Selected passage:
The corresponding \(\log (t)\) increase of contact strength can be traced down to the atomic scale using atomic force microscopy63. The collective dynamics of a large ensemble of such discrete contacts was shown to govern the strength of a larger interface61. This is encompassed within empirical rate-and-state friction laws64,65, which explicitly contain a \(\log (t)\) strength increase if contact age is used as state parameter. Based on the large number of grain-to-grain contacts in the sandstone sample used in our experiments, we can expect that there are contacts which slide even at the small strains applied here.
Past testing on sandstones at even smaller strain levels (down to 10−8) has hinted at the fact that the nonclassical effect might only appear above a certain threshold, below which the sample would behave in a classically nonlinear elastic way66. This could be interpreted as further evidence that sliding along grain contacts, which only occurs once the frictional strength of the interface is overcome, can be held responsible for the nonclassical effect. Decreases of the acoustic wavespeed due to changes in the real contact area will thus occur whenever the sample is loaded or unloaded, and it will be followed by an increase with the characteristic \(\log (t)\) dependence. Thus, the phenomenon of a real contact area decrease upon sliding along oblique contacts (Fig. 3) explains the instantaneous drop in velocity during both loading and unloading—as well as during an oscillating load—while the following re-increase along those same contacts during contact aging causes the subsequent recovery. Moreover, it also explains the vanishing anisotropy of the corresponding velocity signal.
Let us take the two-dimensional case as an example to examine the anisotropy. The contacts sliding first have low friction and will roughly form a + 45° angle with the loading axis. Similar to the classical effect, the change in real contact area affects the velocity as \({\cos }^{2}(\gamma )\), where γ is the incidence angle of the ray. By the same token, the set of contacts at a - 45° angle with the loading axis has a \({\sin }^{2}(\gamma )\) dependence. The overall angle dependency is \({\cos }^{2}(\gamma )+{\sin }^{2}(\gamma )=1\), leaving us with an overall constant and isotropic nonclassical effect (ii).
We stress that our results indicate that the inclined sliding contacts themselves cause the nonclassical effect, and that the recovery does not rely on continued sliding of the contacts since contact aging takes place during hold. This means that wing cracks or similar opening and closing features at the edges of the sliding contacts cannot be responsible for the nonclassical damage and healing40, as their opening and closing results in the same anisotropy and sign as the classical effect, even if the dynamics is mediated by friction of the sliding contact.

The data:
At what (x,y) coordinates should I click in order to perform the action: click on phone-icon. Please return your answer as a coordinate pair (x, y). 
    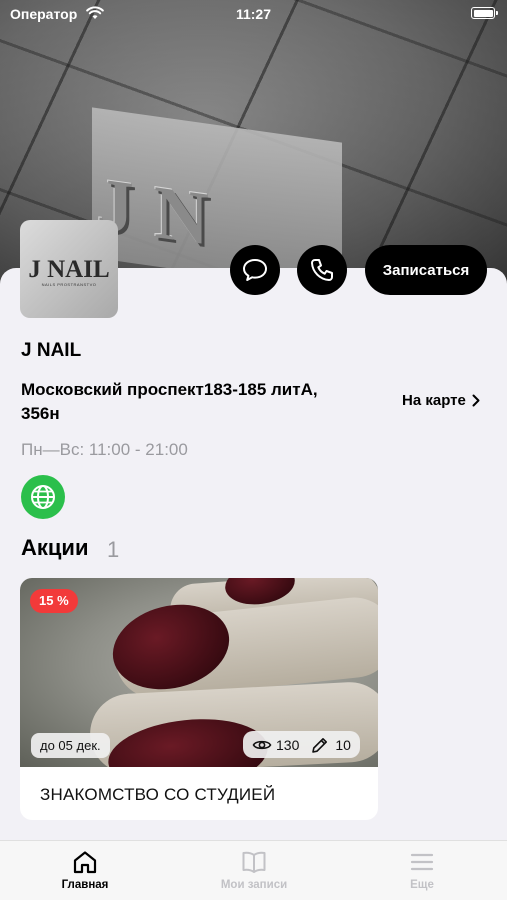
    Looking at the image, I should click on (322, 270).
...
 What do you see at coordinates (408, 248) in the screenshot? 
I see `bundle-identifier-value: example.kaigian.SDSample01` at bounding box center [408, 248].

The task:
Answer these from the sandstone passage:
(a) What technique can trace the increase in contact strength down to the atomic scale?
(b) At roughly what angle to the loading axis do the contacts that slide first lie?
(c) What features at the edges of the sliding contacts does the passage say cannot be responsible for the nonclassical damage and healing?

Output for this exercise:
(a) Atomic force microscopy.
(b) About +45°.
(c) Wing cracks or similar opening and closing features.